= TASK DETAILS =
In the entries below, from the line with "Find the location of a" up to and including the line with "coordinates (150, 169).", replace "particular element" with "specific element" and repeat those lines with nothing else altered. Omit the pictures from your answer and do not reproduce any other lines.

= = = =

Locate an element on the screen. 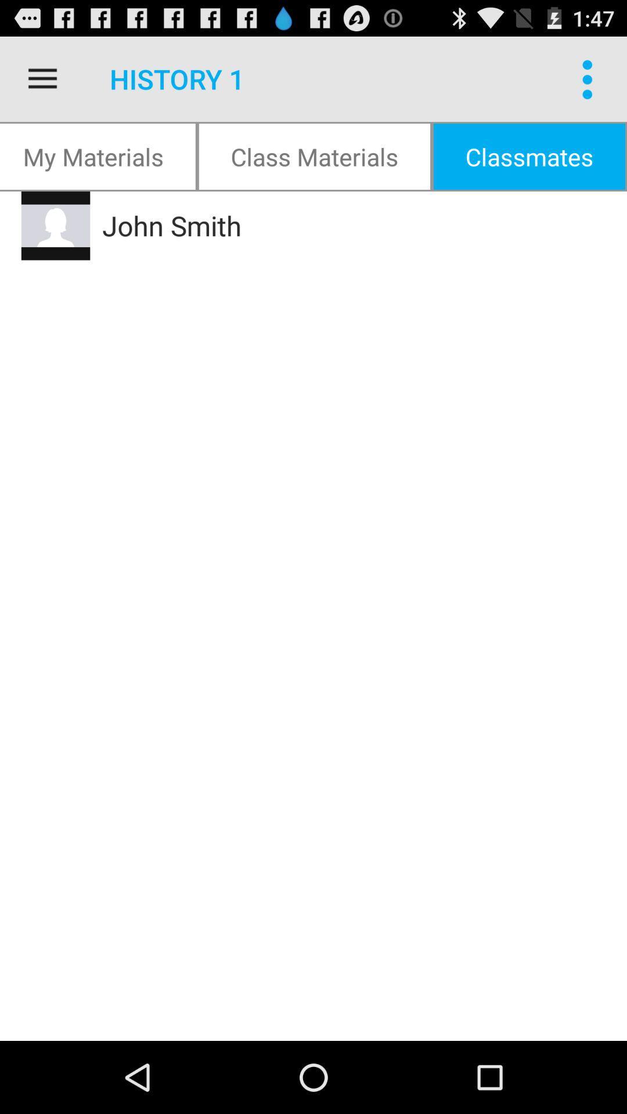 Image resolution: width=627 pixels, height=1114 pixels. icon to the left of the history 1 item is located at coordinates (42, 78).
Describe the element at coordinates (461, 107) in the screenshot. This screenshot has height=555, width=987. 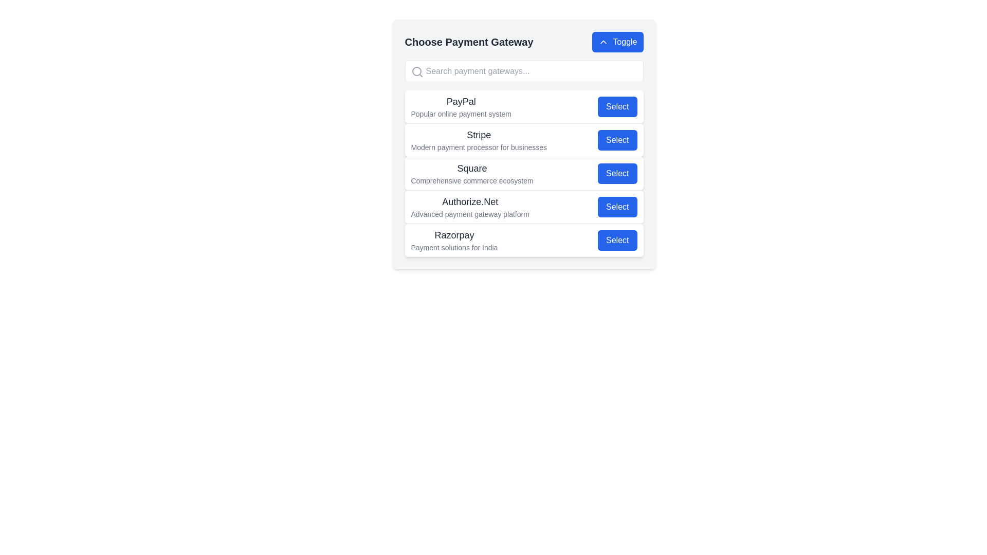
I see `the 'PayPal' textual description panel, which displays 'PayPal' in bold and larger font above 'Popular online payment system' in a smaller font, located within a white card-like background near the top center` at that location.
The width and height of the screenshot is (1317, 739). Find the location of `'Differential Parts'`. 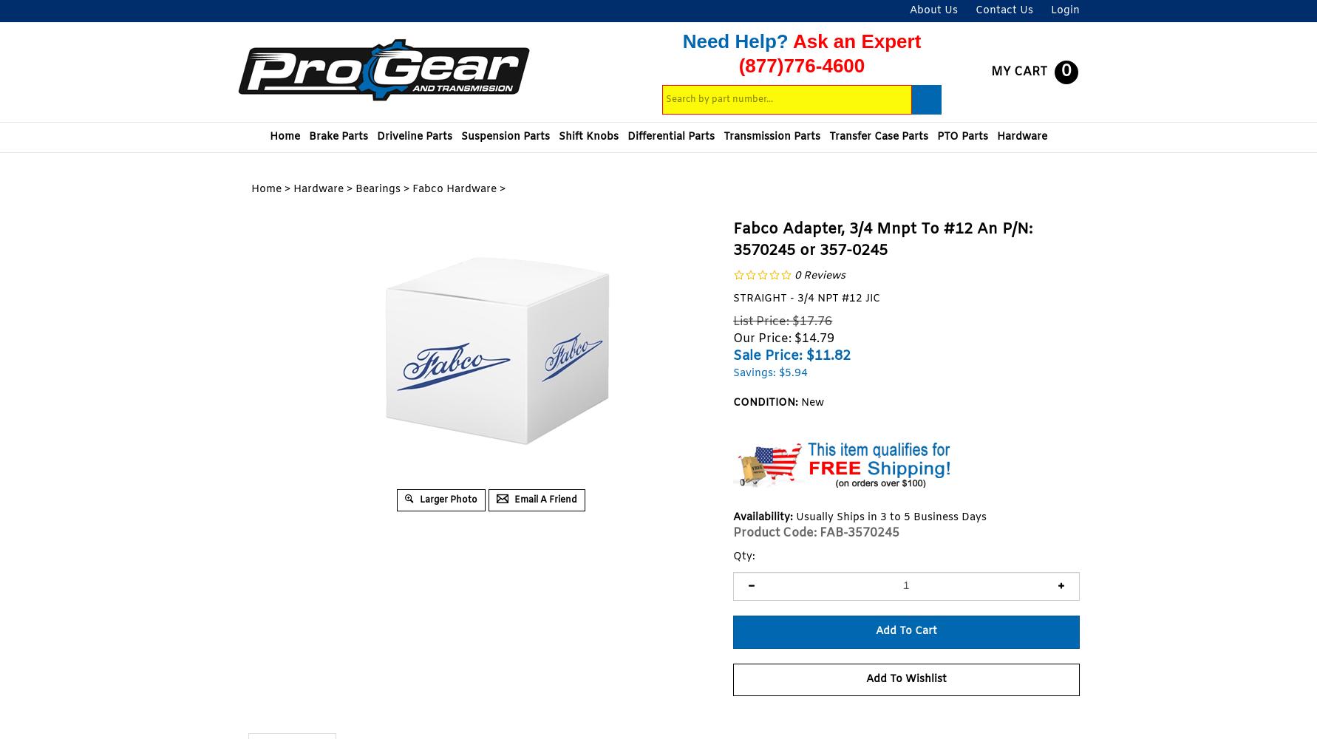

'Differential Parts' is located at coordinates (670, 137).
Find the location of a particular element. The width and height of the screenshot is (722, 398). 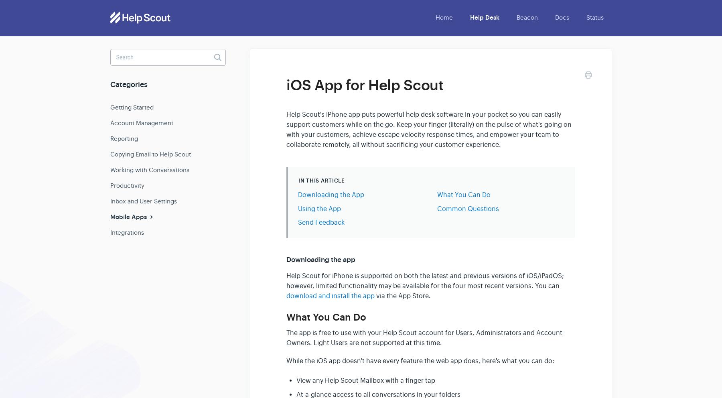

'Working with Conversations' is located at coordinates (150, 169).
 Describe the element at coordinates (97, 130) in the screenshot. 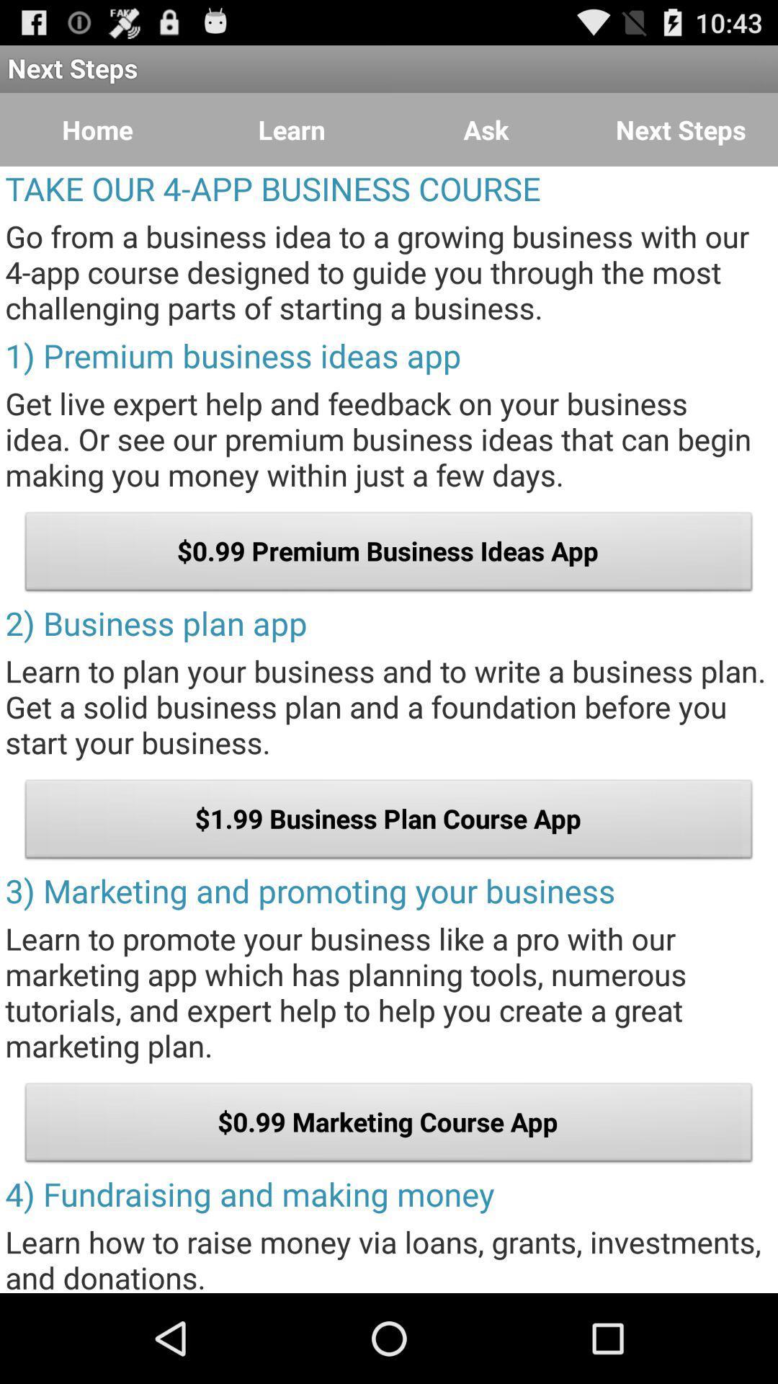

I see `the icon at the top left corner` at that location.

= = = =

= ANSWER FOR THIS EXERCISE =
Find the location of a specific element. The width and height of the screenshot is (722, 398). 

'Working with Conversations' is located at coordinates (150, 169).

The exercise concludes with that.